● **RECORDS FOR THE TASK**
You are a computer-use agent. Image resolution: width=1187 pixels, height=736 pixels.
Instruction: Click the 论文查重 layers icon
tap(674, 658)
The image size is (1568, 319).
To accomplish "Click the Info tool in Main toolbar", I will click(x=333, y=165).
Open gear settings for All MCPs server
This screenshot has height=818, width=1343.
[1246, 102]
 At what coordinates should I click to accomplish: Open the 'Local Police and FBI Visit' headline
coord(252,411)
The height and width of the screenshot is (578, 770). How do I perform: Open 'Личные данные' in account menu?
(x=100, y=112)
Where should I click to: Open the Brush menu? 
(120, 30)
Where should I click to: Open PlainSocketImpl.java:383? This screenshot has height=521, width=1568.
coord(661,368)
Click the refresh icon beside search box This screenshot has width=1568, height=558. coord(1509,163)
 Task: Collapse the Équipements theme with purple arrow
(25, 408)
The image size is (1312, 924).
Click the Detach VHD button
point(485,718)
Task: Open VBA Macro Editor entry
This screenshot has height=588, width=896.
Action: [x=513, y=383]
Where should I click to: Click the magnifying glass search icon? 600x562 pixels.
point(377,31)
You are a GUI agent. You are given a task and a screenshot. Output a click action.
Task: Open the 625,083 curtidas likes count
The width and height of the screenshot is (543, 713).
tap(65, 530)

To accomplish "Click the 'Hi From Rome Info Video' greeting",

● **EXERCISE DETAILS**
The full listing has to be duplicated exactly.

● **EXERCISE OUTPUT**
You are a computer-use agent. Image resolution: width=1187 pixels, height=736 pixels.
Instruction: Click the 论文查重 layers icon
tap(674, 658)
The image size is (1568, 319).
To accomplish "Click the Info tool in Main toolbar", I will click(x=333, y=165).
Open gear settings for All MCPs server
This screenshot has height=818, width=1343.
[1246, 102]
 At what coordinates should I click to accomplish: Open the 'Local Police and FBI Visit' headline
coord(252,411)
The height and width of the screenshot is (578, 770). How do I perform: Open 'Личные данные' in account menu?
(x=100, y=112)
Where should I click to: Open the Brush menu? 
(120, 30)
Where should I click to: Open PlainSocketImpl.java:383? This screenshot has height=521, width=1568.
coord(661,368)
Click the refresh icon beside search box This screenshot has width=1568, height=558. coord(1509,163)
 Task: Collapse the Équipements theme with purple arrow
(25, 408)
The image size is (1312, 924).
Click the Detach VHD button
point(485,718)
Task: Open VBA Macro Editor entry
This screenshot has height=588, width=896.
Action: [x=513, y=383]
Where should I click to: Click the magnifying glass search icon? 600x562 pixels.
point(377,31)
You are a GUI agent. You are given a task and a screenshot. Output a click action.
Task: Open the 625,083 curtidas likes count
The width and height of the screenshot is (543, 713).
tap(65, 530)

To accomplish "Click the 'Hi From Rome Info Video' greeting",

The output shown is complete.